### EXERCISE OBJECTIVE
Each line from the one containing "Where should I click to: Click the 150x150mm" to the end of the entries below is to be set down exactly; the pictures are not.

Stored records

··········

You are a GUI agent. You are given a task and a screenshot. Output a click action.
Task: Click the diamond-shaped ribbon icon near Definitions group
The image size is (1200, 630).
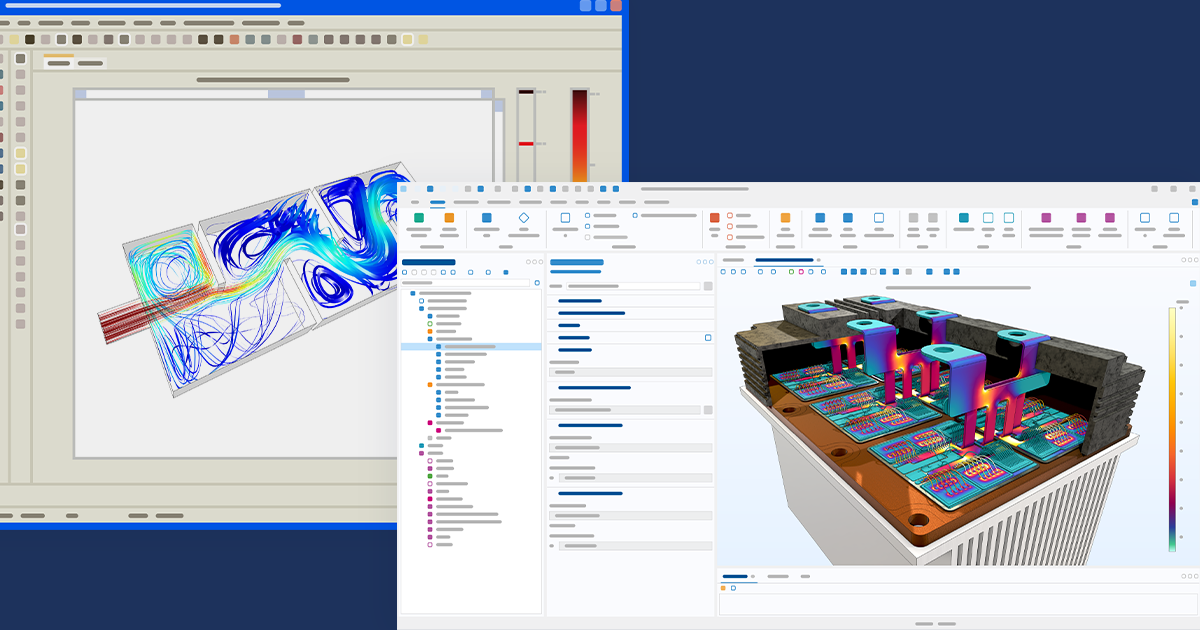click(524, 218)
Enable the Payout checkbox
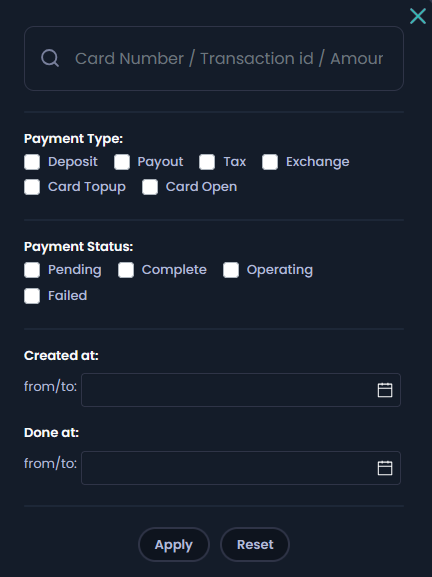This screenshot has height=577, width=432. 122,162
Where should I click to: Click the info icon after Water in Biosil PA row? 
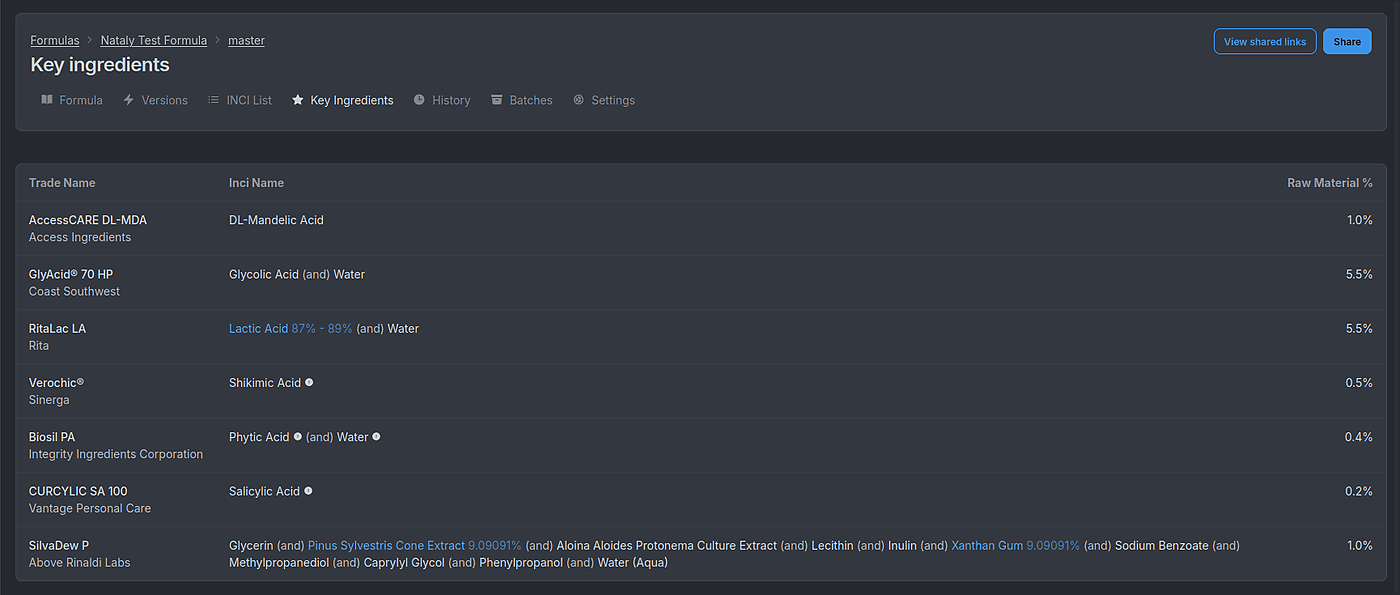tap(375, 436)
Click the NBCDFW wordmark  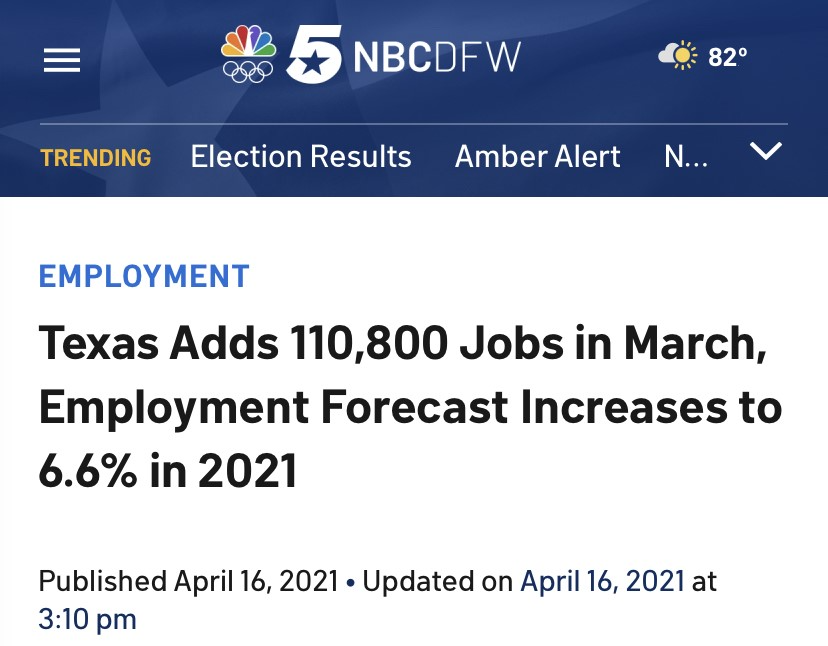[437, 57]
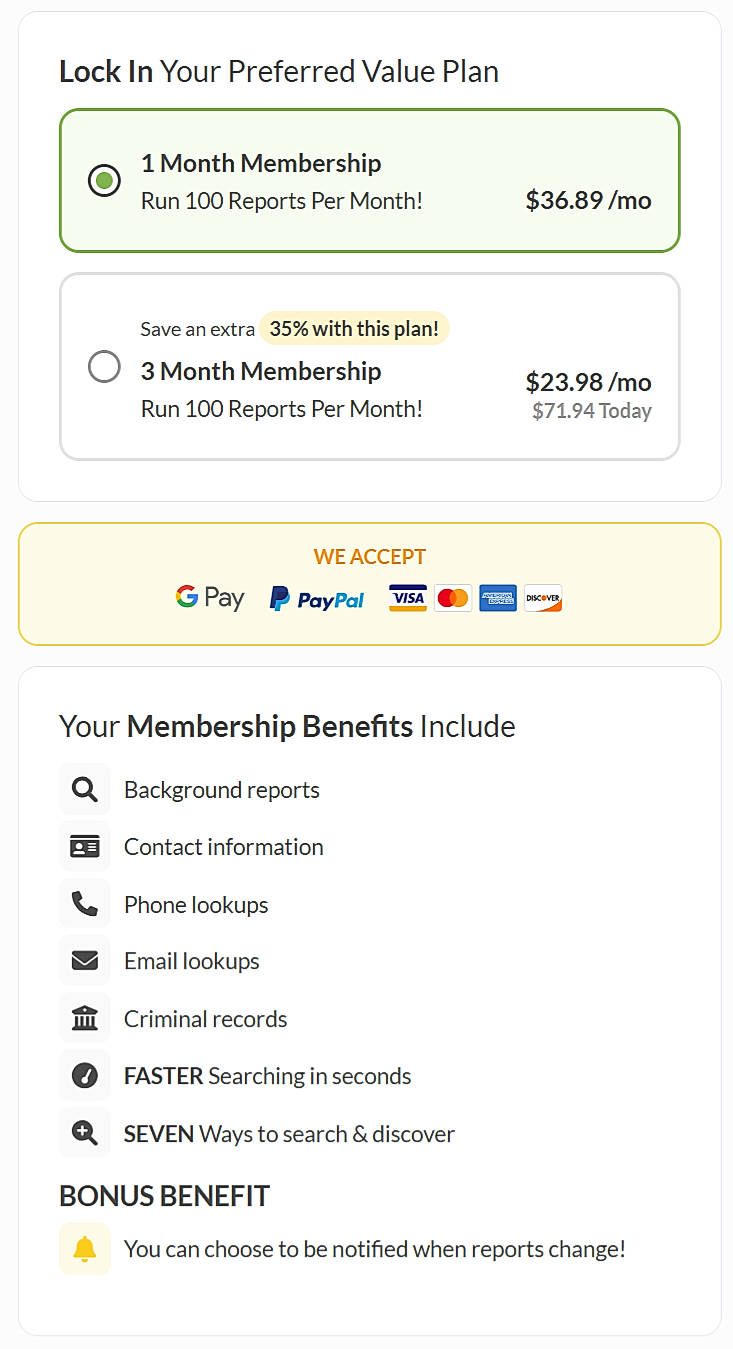Select the 3 Month Membership radio button
This screenshot has width=733, height=1349.
[x=104, y=367]
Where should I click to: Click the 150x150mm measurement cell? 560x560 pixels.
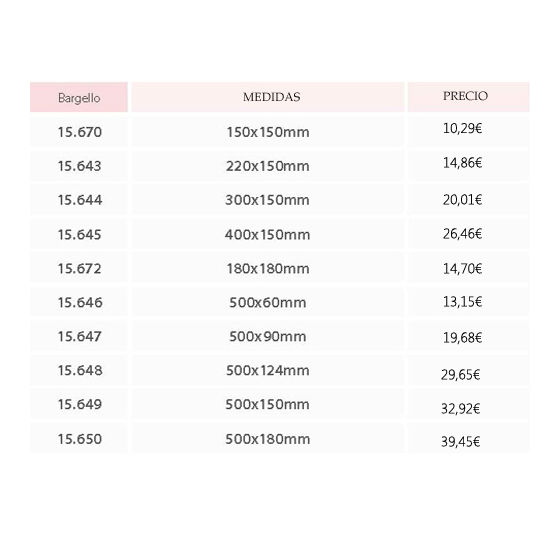pyautogui.click(x=268, y=132)
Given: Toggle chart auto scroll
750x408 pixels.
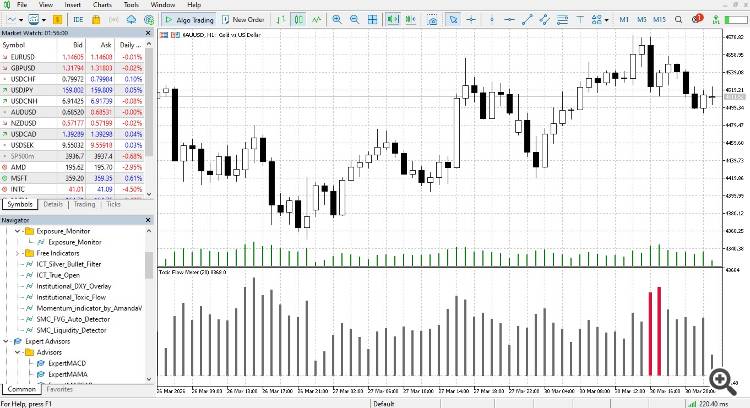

··········

### RESPONSE TO THE EXERCISE
Where should I click to: Click the 150x150mm measurement cell? 560x560 pixels.
pyautogui.click(x=268, y=132)
Given: Toggle chart auto scroll
750x408 pixels.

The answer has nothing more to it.